■ Task requirements ■
Below are records; work out how many of their lines contain the word "label" and reply with the number only.

■ Provided data ■

========

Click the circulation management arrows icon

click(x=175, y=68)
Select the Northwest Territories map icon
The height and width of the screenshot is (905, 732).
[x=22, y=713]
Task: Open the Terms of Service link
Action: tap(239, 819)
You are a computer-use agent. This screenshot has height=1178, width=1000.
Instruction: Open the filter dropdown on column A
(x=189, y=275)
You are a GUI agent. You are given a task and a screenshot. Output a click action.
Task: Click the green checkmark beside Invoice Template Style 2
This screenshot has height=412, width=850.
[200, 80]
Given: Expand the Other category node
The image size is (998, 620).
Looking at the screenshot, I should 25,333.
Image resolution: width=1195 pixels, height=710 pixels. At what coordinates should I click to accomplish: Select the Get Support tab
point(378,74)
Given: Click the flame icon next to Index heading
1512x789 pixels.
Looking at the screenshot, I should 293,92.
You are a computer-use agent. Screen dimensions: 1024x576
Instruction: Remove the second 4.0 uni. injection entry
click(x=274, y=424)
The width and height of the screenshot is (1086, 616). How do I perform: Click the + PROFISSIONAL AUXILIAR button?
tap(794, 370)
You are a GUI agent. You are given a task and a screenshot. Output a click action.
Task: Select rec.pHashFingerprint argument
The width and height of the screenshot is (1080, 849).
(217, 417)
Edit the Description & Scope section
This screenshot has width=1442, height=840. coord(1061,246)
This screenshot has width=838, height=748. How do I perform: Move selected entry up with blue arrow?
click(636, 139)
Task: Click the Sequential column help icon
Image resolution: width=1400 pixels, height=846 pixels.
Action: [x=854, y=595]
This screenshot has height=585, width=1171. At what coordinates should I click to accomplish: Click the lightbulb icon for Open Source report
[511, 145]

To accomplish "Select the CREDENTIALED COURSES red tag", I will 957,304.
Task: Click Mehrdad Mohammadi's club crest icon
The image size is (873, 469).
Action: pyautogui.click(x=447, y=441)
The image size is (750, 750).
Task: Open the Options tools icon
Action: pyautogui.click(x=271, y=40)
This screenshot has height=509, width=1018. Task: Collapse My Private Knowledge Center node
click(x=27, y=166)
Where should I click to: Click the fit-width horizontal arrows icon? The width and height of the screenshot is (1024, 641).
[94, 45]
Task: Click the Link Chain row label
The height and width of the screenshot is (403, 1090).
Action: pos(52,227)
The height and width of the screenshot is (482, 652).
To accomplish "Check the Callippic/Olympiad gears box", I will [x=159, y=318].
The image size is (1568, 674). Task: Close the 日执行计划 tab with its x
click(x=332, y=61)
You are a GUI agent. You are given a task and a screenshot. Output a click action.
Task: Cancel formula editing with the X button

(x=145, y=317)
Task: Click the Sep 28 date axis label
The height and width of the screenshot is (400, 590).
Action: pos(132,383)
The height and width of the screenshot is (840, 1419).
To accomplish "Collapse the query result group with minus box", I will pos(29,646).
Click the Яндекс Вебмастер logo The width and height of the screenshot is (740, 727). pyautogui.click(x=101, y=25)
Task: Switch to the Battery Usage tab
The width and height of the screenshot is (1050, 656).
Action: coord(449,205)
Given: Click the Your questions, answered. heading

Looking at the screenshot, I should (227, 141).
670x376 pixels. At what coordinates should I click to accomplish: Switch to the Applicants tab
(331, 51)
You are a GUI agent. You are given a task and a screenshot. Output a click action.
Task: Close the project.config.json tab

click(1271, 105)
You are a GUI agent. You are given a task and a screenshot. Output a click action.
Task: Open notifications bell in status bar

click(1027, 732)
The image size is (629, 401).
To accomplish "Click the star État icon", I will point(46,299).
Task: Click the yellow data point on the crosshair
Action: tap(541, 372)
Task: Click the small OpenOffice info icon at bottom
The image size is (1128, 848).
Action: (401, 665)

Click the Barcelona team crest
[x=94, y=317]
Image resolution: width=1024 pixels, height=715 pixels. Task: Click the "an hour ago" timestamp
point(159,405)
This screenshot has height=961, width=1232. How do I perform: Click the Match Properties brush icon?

========

■ Written reply ■
2